Really, the way to correctly use fzero is to first plot your function. My first rule is: ALWAYS PLOT EVERYTHING. Look at what you see. Think about what you see. Then use what you have learned to accomplish your task. Of course, that can be problematic when you want to perform an automated task.
In terms of using fzero, the best general thing you can do is to understand how a root solver works. Understanding how fzero works is even more valuable, of course but that could require an entire class on rootfinding algorithms, since fzero is a code of moderate sophistication. I've already spent far more time on this answer than almost anybody would want to read. But if you want to at least be sem-intelligent in your use of fzero, I would recommend the sort of search I performed in these examples, thus:
  1. Sample your function at a sufficiently fine interval to identify any zero crossings.

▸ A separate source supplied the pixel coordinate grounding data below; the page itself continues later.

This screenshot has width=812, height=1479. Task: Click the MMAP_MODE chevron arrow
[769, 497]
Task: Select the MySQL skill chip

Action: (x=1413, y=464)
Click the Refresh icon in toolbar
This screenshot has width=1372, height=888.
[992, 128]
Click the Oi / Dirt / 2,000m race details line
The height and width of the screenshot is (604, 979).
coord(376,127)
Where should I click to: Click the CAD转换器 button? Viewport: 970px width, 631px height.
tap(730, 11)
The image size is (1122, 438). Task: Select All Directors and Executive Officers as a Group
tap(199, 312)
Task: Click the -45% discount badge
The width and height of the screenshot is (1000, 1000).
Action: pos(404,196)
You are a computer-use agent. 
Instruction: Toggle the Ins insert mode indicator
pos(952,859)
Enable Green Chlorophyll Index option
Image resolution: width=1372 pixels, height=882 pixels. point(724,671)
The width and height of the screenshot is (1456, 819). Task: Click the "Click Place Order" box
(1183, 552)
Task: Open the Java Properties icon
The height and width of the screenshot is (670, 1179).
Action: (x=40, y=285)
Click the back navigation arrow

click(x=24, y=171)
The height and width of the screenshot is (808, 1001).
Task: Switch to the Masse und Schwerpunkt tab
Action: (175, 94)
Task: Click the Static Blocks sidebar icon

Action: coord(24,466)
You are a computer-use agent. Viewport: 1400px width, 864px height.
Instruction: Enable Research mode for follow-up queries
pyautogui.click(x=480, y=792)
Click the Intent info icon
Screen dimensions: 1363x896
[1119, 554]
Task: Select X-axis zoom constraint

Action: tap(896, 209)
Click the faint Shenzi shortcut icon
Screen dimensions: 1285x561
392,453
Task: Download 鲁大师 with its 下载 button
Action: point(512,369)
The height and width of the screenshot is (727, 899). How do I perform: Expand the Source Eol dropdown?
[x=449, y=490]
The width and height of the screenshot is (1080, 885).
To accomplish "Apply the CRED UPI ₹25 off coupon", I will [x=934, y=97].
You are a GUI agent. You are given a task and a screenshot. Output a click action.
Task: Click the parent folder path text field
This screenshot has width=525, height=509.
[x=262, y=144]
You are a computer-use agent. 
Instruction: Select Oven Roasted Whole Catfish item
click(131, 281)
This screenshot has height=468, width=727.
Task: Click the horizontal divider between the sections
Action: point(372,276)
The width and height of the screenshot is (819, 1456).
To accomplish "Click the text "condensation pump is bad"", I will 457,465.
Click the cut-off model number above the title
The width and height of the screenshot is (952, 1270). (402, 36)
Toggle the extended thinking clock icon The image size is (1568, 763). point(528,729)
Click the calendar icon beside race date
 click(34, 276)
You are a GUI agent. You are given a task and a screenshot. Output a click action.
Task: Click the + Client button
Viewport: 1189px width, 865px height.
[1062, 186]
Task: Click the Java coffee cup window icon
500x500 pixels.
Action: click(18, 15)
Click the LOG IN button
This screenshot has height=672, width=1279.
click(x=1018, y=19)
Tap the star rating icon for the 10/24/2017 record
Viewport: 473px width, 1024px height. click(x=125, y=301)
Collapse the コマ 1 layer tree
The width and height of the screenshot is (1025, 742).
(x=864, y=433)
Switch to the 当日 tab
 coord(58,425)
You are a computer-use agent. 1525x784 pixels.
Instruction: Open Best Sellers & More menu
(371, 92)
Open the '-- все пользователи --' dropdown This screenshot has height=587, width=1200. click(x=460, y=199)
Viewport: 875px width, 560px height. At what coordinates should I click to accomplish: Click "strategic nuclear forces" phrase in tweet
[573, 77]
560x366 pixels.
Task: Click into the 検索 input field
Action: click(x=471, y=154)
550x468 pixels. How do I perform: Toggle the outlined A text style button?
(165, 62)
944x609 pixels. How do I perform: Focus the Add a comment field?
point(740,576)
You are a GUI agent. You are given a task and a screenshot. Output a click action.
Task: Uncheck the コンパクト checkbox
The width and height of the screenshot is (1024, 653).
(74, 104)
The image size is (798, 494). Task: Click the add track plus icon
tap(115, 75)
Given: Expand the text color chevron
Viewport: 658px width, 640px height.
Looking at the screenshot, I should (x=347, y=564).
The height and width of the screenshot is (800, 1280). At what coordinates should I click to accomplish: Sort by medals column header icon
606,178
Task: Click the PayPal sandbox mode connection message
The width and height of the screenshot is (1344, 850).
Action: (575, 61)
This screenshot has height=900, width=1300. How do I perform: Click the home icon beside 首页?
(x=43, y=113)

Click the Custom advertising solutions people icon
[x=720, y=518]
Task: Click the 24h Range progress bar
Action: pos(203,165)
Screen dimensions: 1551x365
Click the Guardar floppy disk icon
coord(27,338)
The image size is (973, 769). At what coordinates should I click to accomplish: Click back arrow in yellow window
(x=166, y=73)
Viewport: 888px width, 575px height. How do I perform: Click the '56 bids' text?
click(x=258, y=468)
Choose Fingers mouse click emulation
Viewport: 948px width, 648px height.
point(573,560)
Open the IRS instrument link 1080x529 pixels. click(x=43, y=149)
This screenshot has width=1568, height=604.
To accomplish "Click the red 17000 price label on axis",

  2. Use fzero on each identified bracket, returning the exitflag.
  3. Test the exitflag. If exitflag was not 1, then consider if a root was truly identified.
The possible values for exitflag from fzero are:
1 fzero found a zero X.
-1 Algorithm terminated by output function.
-3 NaN or Inf function value encountered during search for an interval
containing a sign change.
-4 Complex function value encountered during search for an interval
containing a sign change.
-5 fzero may have converged to a singular point.
-6 fzero can not detect a change in sign of the function.
As you should imagine, any exitflag other than 1 is probably a bad thing.
But the above scheme is what I would recommends as the best practice for a good use of fzero. Note that it still requires some intelligence to be applied, as it forces the user to choose a viable sampling interval. You want to sample finely enough that your initial search will not miss any roots. But too fine of an interval just wastes a lot of effort.
For example, on fun2, where the zero crossing interval is roughly pi/2, then anything significantly less than pi/2 for a sampling interval should be sufficient. However, what sampling interval would be neeeded for fun1? The roots get quite close to each other near x==0. And on fun3, we need an infinitely small sampling interval in theory, since ANY finite interval that contains zero also contains infinitely many roots. Likewise, for fun4, I can arbitrarily specify a value for delta small enough to make any sampling scheme fail with probability near 1.
Sadly, I don't think I've given a perfectly useful answer here, because this answer explains more about how to make any root finder fail more than it explains how to make one succeed.